Aleksandra Kwiatkowska (UCLA). Speaker information
Comeager conjugacy classes in automorphism groups and the pseudo-arc
The pseudo-arc is an important example of a hereditary indecomposable compact and connected space. As proved by Irwin and Solecki, the pseudo-arc can be realized as a natural quotient of a certain projective Fraisse limit L. We show that the group of all automorphisms of L, Aut(L), has a comeager conjugacy class. This generalizes a very recent result due to Oppenheim, who showed that Aut(L) has a dense conjugacy class.
Miodrag Sokic (Caltech). Speaker information
A generalization of the Partite Construction
The Ramsey property for ordered graphs was proved independently by Nesetril-Rodl and Abramson-Harrington. The main ingredient of the Nesetril-Rodl proof is the so-called partite lemma, which shows that only specific objects, called transversals, have the Ramsey property. We give a generalization of this lemma by replacing transversal objects by arbitrary objects in the corresponding class of finite relational structures. In particular we consider relational classes obtained by adding unary relations or equivalence relations to structures. We obtain not only combinatorial results but we also give a topological interpretation of our results. We calculate the universal minimal flow for certain groups of automorphisms of countable structures.

Written tasks
• a. Answer these questions about the seminar abstracts:
(i) Who proved that the pseudo-arc can be realized as a natural quotient of a certain projective Fraisse limit L?
(ii) Whose recent result showed that Aut(L) has a dense conjugacy class?
(iii) Which pairs of researchers independently proved the Ramsey property for ordered graphs?
• b. Rewrite everything from "Aleksandra Kwiatkowska (UCLA)." down to "dense conjugacy class." in the seminar abstracts, putting "pseudoarc" in place of "pseudo-arc".
• c. Write the next part of the seminar abstracts, starting after their final sentence.

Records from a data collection
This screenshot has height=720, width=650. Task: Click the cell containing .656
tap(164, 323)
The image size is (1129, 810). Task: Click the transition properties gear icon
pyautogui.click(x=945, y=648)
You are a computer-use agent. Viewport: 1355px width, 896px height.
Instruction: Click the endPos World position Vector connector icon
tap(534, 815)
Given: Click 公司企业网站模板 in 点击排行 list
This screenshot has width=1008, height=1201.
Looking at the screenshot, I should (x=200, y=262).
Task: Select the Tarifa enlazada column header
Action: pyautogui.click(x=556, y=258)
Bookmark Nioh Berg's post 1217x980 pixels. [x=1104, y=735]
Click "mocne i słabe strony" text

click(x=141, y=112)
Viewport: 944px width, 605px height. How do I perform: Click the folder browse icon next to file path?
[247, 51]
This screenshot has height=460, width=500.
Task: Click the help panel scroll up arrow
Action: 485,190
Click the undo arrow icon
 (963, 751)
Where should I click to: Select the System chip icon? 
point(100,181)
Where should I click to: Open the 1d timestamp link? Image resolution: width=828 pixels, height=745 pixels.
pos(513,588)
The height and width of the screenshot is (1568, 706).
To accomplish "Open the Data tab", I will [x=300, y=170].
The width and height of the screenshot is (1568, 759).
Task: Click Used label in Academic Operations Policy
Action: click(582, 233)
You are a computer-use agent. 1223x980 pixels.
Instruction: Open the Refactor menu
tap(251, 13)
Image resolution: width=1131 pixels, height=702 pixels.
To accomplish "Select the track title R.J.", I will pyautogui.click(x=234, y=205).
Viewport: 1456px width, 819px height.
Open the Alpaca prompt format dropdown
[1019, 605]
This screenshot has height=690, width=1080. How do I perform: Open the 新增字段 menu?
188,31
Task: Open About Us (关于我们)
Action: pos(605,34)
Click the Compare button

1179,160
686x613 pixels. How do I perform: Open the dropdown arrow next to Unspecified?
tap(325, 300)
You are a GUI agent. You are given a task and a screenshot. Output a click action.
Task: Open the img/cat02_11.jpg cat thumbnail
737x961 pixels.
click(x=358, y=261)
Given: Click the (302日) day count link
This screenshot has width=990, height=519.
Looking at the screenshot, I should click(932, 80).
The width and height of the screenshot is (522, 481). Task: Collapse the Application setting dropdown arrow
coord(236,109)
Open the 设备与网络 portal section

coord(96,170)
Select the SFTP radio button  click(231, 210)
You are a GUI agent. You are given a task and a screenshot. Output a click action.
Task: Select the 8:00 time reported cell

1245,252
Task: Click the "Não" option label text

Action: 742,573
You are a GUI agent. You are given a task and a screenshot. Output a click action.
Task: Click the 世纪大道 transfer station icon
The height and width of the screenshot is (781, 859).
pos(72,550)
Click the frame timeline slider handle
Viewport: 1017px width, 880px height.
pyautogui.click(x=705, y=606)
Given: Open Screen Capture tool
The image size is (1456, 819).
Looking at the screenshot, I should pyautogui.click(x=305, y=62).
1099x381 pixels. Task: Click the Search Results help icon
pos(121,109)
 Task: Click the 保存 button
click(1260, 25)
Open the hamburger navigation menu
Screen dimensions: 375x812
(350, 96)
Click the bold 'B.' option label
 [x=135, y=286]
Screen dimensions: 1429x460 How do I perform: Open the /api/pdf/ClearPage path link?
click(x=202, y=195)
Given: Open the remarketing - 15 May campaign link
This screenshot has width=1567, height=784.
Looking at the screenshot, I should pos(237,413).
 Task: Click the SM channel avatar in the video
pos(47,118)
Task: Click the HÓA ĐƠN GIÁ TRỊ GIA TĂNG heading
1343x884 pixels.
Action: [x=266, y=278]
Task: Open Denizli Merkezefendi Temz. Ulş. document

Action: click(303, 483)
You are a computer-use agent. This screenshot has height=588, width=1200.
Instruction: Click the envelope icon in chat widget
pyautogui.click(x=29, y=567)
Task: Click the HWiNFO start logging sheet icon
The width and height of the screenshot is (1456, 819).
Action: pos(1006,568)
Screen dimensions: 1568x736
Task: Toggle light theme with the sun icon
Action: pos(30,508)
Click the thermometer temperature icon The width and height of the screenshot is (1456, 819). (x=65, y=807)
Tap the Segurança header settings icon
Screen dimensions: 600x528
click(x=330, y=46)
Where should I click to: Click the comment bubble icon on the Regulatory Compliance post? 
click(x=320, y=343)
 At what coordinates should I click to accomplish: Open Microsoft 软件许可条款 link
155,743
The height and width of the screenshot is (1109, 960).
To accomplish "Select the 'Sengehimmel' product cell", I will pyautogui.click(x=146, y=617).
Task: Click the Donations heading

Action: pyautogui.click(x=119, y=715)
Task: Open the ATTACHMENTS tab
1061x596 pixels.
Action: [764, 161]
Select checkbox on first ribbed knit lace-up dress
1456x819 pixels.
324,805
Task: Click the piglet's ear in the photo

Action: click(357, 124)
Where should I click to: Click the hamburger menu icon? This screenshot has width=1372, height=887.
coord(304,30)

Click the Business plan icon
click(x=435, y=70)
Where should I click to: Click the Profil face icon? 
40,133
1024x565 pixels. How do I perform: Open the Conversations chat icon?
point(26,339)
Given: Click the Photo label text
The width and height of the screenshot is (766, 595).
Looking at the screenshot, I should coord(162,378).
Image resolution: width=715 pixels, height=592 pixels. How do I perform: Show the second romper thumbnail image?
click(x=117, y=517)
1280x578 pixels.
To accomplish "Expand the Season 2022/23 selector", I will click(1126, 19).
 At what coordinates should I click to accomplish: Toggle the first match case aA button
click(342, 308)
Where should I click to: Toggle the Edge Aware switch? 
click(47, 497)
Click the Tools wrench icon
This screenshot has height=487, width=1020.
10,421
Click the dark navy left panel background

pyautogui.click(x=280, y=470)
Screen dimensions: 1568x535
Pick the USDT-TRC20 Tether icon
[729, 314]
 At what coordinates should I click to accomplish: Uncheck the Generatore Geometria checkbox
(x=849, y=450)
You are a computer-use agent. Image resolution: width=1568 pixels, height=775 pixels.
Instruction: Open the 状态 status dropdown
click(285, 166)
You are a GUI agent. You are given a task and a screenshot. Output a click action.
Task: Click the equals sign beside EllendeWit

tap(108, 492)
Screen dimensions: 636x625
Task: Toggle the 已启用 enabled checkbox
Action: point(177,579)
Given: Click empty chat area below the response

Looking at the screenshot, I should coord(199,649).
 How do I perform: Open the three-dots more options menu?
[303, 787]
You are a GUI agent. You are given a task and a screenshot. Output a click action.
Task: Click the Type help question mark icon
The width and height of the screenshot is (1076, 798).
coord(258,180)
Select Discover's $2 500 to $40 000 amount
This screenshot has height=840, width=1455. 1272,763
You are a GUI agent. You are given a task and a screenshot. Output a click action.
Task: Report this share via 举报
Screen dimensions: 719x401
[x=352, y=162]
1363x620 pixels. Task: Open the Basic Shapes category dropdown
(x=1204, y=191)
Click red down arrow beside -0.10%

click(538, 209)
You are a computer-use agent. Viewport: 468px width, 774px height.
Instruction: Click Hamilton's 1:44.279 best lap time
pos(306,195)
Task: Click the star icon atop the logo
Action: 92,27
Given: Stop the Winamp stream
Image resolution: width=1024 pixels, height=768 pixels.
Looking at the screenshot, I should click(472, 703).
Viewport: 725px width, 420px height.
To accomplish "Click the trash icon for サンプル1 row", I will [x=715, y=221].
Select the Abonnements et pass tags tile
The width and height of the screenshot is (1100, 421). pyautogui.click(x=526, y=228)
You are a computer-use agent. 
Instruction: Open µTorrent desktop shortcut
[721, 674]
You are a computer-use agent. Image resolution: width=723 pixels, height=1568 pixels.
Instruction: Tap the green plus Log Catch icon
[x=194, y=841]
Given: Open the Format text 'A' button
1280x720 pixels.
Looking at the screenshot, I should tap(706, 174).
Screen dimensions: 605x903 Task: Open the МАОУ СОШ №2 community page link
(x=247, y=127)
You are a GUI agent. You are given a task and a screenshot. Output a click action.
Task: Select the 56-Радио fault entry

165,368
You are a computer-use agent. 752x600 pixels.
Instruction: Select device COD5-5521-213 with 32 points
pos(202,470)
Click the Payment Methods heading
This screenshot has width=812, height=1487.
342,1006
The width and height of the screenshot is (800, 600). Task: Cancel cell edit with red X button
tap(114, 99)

Answers in order
• a.
(i) Irwin and Solecki
(ii) Oppenheim
(iii) Nesetril-Rodl and Abramson-Harrington

• b.
Aleksandra Kwiatkowska (UCLA). Speaker information
Comeager conjugacy classes in automorphism groups and the pseudoarc
The pseudoarc is an important example of a hereditary indecomposable compact and connected space. As proved by Irwin and Solecki, the pseudoarc can be realized as a natural quotient of a certain projective Fraisse limit L. We show that the group of all automorphisms of L, Aut(L), has a comeager conjugacy class. This generalizes a very recent result due to Oppenheim, who showed that Aut(L) has a dense conjugacy class.

• c.
Andrew Marks (Caltech).
Borel combinatorics and the Borel cardinality of recursive isomorphism
We use determinacy to settle several questions in Borel combinatorics related to colorings and matchings of n-regular graphs. We then describe how these results can be used to show that recursive isomorphism on 2ω
is not a universal countable Borel equivalence relation in a "nicely uniform" way.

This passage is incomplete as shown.